Abastecimiento, la razón
Pero es ahora, en un momento donde las cuentas públicas no cierran, que el Gobierno mira al sector privado. Son los empresarios (y las familias) los que deberán absorber ese ajuste. Por un lado, los salarios reales se ubicarán indudablemente por debajo de la inflación. Por otro, las empresas serán las encargadas de hacer su aporte para los meses venideros. Sin importaciones ni giros de dólares al exterior, los empresarios se mantienen alertas a la instrumentación de políticas que favorecen la intervención del Gobierno en las decisiones de producción y comercialización. El envío del proyecto de para reformar la ley de Abastecimiento guarda una estrecha relación con este esquema.

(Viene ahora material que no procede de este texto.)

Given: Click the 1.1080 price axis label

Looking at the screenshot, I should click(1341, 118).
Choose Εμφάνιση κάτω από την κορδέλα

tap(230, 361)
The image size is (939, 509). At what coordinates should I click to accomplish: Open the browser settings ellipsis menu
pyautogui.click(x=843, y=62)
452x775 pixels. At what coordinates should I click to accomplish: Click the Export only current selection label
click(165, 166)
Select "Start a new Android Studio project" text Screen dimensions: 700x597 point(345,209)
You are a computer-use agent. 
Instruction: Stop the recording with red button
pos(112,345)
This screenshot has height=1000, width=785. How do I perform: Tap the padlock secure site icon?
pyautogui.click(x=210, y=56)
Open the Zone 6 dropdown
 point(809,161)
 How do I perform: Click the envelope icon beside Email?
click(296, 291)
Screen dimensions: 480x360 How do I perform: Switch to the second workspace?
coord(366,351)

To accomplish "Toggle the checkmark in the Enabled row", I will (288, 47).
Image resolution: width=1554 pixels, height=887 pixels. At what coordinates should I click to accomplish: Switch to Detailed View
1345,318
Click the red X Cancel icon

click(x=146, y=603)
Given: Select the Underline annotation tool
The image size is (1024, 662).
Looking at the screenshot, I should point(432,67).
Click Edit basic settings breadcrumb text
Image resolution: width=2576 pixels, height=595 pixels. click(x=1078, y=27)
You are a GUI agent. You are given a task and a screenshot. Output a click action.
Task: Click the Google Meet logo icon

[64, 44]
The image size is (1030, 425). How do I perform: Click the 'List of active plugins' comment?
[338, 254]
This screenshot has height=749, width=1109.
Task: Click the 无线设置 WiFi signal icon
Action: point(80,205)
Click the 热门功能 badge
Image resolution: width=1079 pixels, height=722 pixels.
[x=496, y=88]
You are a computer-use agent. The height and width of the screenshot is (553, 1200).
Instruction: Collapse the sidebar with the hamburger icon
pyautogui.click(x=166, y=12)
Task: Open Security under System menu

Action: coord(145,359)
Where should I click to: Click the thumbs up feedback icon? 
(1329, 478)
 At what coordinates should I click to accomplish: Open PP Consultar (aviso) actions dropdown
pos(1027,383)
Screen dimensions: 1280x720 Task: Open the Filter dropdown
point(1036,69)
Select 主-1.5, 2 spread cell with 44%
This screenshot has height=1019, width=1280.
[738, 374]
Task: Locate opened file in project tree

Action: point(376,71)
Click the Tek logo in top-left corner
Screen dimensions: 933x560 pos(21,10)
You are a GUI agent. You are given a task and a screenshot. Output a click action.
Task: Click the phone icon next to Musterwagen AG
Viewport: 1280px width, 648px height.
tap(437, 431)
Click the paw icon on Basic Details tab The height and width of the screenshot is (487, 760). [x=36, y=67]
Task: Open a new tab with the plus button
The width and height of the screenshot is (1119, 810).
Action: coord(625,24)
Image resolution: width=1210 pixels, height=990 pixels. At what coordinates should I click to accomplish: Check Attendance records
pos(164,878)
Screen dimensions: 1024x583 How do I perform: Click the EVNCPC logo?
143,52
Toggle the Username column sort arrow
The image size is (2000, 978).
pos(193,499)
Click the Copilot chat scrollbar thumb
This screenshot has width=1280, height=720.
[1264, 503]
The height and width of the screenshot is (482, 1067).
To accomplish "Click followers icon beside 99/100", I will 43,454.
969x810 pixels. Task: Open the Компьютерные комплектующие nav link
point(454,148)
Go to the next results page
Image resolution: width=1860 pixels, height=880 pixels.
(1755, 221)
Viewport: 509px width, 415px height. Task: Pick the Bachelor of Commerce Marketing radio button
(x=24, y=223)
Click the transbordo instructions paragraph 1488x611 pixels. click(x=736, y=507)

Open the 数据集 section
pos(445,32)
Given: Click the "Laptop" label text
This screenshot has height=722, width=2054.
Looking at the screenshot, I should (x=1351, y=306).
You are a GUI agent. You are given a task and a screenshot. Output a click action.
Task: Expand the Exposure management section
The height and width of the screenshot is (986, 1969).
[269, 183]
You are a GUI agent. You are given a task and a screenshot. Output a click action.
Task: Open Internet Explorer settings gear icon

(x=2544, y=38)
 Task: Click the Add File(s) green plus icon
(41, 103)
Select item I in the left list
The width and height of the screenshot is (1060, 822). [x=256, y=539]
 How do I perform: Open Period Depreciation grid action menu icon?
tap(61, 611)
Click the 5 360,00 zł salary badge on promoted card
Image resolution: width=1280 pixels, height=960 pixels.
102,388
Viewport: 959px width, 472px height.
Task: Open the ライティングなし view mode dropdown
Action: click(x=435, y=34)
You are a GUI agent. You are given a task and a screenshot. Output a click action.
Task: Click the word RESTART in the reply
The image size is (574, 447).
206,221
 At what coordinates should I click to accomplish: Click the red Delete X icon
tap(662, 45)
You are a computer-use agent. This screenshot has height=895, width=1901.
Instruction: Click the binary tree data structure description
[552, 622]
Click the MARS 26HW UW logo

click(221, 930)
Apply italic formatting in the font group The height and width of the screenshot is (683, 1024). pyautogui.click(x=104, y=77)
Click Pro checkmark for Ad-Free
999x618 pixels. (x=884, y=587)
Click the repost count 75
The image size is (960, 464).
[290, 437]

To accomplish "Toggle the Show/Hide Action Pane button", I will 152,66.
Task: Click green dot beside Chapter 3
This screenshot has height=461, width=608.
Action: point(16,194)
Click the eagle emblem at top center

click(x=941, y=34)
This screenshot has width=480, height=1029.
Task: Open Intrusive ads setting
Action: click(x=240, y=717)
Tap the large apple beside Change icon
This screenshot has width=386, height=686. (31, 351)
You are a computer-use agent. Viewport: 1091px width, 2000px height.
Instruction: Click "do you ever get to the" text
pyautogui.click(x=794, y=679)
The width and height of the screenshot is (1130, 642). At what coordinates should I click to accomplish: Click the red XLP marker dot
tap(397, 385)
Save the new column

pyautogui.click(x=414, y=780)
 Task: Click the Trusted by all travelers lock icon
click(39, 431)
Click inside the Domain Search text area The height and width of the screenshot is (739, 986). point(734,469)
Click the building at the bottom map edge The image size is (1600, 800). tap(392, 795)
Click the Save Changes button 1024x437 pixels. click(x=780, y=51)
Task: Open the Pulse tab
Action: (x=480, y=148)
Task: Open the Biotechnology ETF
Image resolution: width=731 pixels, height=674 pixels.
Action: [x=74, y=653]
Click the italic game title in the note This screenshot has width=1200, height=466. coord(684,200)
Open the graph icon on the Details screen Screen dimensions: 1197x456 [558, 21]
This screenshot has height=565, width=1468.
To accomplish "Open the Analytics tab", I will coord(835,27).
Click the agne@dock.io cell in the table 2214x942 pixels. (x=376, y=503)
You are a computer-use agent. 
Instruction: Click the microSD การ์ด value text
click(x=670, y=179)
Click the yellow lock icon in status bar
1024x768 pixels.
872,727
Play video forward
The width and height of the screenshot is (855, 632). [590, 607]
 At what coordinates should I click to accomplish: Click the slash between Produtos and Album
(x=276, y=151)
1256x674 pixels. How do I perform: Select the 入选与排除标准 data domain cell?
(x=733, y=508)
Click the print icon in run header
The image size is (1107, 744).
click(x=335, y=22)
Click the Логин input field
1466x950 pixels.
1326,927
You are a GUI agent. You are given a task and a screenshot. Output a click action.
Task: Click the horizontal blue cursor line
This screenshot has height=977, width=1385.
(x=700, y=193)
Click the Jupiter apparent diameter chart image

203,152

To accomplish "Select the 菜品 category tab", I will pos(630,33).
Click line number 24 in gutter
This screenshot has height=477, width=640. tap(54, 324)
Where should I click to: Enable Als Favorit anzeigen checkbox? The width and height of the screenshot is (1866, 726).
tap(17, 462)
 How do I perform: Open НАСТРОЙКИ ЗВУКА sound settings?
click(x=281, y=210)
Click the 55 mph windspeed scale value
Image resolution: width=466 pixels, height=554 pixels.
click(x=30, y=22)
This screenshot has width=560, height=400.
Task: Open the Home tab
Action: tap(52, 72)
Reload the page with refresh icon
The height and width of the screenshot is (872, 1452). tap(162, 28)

Ahora bien. En economía se suele decir que la inflación puede tener diversas fuentes. En nuestro país la más frecuente es la que implica una mayor emisión de pesos por parte del Banco Central para financiar al Tesoro, que a su vez debe solventar el déficit del Estado. Este movimiento genera presión al alza en los precios.
Pero también suele hablarse de alzas en los precios que no son permanentes, pero que acentúan aún más los efectos de la inflación. Una de esos escenarios se da cuando baja la demanda real de dinero por parte de los agentes económicos. ¿Cuándo ocurre esto? Cuando las empresas dejan de producir o producen menos, cuando cae la actividad económica, entonces cae la oferta de bienes y servicios. Así, se produce el mismo efecto que en el caso del exceso de emisión: en este último, hay más dinero para una cantidad menor de bienes; en aquél, lo que baja es la cantidad ofrecida de bienes y lo que sube es la cantidad relativa de dinero. Se duplica así el efecto sobre el alza de los precios.
La avanzada sobre la matriz empresarial obedece a esto último: controlando rentabilidades, cantidades y precios, el Gobierno supone que podrá asegurarse una oferta regular de bienes para los próximos meses cuando faltan incentivos en el empresariado para hacerlo. Por el mismo motivo, cabe sponer que la emisión seguirá creciendo. Así, si el empresario dispusiera producir menos y el Gobierno mantuviera la fuerte emisión, la inflación sería aún mayor.